Elenco dei compiti »
1. Riporta il passo del testo sul dualismo natura/cultura che comincia con "Credo personalmente che" e va avanti fino a "primario, il diritto.".
2. Riprendi il testo sul dualismo natura/cultura e portalo avanti subito dopo la sua ultima frase.

Documento di partenza »
※
Credo personalmente che la questione sollevi almeno due problematiche di
fondamentale importanza, che riguardano in primis una questione strettamente
epistemologica e infine una riflessione applicata sulla base della prima o della
seconda risposta.
Nel cercare di affrontare la questione, che ancora una volta chiama in causa il
dualismo oppositivo natura/cultura, vorrei iniziare questo viaggio omerico dalla amara
constatazione del dilagare delle politiche razziste e xenofobe, che non solo affettano le
nostre istituzioni, ma che sembrano offrire terreno fertile a quella che si può definire
una tribalizzazione postmoderna della politica e del suo oggetto primario, il diritto.
※
Righe fornite »

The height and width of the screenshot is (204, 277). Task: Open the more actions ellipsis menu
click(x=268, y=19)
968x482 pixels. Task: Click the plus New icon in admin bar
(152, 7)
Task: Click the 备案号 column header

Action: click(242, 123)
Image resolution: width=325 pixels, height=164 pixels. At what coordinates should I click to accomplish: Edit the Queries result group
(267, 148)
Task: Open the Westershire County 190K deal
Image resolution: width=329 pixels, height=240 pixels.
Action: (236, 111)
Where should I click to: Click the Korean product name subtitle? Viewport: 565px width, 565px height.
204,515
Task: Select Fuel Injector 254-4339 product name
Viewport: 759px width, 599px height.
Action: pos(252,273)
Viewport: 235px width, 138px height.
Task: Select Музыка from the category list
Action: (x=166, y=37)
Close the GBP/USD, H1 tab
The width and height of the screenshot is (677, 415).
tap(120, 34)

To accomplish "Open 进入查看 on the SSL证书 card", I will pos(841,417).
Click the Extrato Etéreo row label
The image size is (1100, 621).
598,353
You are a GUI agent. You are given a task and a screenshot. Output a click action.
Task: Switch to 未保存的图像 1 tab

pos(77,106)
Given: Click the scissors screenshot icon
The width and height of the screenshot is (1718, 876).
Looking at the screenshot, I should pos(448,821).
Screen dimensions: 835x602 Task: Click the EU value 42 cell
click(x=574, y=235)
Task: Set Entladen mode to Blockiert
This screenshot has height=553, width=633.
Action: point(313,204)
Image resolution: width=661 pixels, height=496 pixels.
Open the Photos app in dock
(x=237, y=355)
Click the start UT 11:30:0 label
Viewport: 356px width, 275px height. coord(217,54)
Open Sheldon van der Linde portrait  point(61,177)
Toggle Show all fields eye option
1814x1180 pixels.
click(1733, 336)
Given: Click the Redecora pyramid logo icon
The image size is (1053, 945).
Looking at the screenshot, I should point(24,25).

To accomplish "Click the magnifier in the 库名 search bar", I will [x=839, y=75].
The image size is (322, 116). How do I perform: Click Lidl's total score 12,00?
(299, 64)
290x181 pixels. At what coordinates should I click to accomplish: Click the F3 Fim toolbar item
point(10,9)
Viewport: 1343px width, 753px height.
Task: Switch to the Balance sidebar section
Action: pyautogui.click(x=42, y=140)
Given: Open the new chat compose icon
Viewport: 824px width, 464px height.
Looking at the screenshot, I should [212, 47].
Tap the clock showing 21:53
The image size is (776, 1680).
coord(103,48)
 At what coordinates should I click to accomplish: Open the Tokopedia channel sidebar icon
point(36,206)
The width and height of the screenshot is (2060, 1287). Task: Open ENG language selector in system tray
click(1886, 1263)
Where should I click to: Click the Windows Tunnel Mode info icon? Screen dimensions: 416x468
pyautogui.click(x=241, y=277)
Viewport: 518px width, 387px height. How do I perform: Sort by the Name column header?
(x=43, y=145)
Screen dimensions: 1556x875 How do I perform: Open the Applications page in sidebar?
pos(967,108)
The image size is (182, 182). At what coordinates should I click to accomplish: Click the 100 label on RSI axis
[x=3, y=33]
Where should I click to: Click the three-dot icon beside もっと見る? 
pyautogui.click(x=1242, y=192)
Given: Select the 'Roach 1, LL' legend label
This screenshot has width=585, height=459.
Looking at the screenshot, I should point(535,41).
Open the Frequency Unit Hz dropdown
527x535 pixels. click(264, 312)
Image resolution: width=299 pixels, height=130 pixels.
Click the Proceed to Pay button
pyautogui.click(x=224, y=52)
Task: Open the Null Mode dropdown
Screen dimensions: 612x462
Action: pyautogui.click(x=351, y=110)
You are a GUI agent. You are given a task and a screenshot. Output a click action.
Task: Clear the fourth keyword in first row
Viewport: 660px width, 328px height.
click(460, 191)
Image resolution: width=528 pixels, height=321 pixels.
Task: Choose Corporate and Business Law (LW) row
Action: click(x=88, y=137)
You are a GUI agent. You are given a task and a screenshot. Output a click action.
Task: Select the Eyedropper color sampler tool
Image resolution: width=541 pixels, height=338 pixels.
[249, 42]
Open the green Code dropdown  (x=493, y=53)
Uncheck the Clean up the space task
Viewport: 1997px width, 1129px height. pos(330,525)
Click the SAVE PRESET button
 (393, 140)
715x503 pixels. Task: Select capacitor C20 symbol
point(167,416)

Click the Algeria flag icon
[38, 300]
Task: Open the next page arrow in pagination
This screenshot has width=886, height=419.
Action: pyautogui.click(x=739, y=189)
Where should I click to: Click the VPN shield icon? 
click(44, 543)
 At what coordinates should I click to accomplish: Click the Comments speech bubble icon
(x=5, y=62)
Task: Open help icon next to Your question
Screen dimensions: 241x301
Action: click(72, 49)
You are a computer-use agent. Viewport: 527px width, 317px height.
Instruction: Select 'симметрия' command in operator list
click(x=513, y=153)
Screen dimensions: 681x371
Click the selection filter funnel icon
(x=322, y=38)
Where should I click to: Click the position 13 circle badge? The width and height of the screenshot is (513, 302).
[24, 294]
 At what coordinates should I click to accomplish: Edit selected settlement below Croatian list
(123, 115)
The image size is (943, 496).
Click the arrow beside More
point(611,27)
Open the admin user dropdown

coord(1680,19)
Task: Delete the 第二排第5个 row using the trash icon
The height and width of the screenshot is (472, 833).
※
Risposte scritte »
1.
Credo personalmente che la questione sollevi almeno due problematiche di
fondamentale importanza, che riguardano in primis una questione strettamente
epistemologica e infine una riflessione applicata sulla base della prima o della
seconda risposta.
Nel cercare di affrontare la questione, che ancora una volta chiama in causa il
dualismo oppositivo natura/cultura, vorrei iniziare questo viaggio omerico dalla amara
constatazione del dilagare delle politiche razziste e xenofobe, che non solo affettano le
nostre istituzioni, ma che sembrano offrire terreno fertile a quella che si può definire
una tribalizzazione postmoderna della politica e del suo oggetto primario, il diritto.

2.
Non sono misteri infatti le tendenze xenofobe della UE, che ha visto, in pochi anni,
non solo il fiorire del progetto leghista, in Italia, ma anche l'ascesa del Front National
di Jean Marie le Pen, in Francia, quelle di Geert Wilders e del Perussuomalaisset in
Olanda e Finlandia; a tutto ciò si aggiungono le scelte dei vari governi Austriaci e
Svizzeri di fare dell'etnicità la loro chiave di lettura primaria.
Tutto ciò può accadere, a mio avviso, solo se la presa di posizione riguardo alla frase
precedentemente posta è netta e perentoria, la quale si basa sulle seguenti costatazioni
adottati, da tali governi:
A) Esiste un diritto naturale astratto sulla cui base sarebbe codificato il diritto
positivo di uno stato o di una nazione,
B) la cultura tutta sarebbe un dato ascritto ancestralmente in ogni essere umano,
in funzione del territorio che abita e
C) dal momento che esiste un diritto naturale e che la cultura è un dato ascritto
ancestralmente, allora esisterebbe un soggetto in astratto, che incarni tali
norme e che incarni alcuni principi eterni e immutabili della natura umana.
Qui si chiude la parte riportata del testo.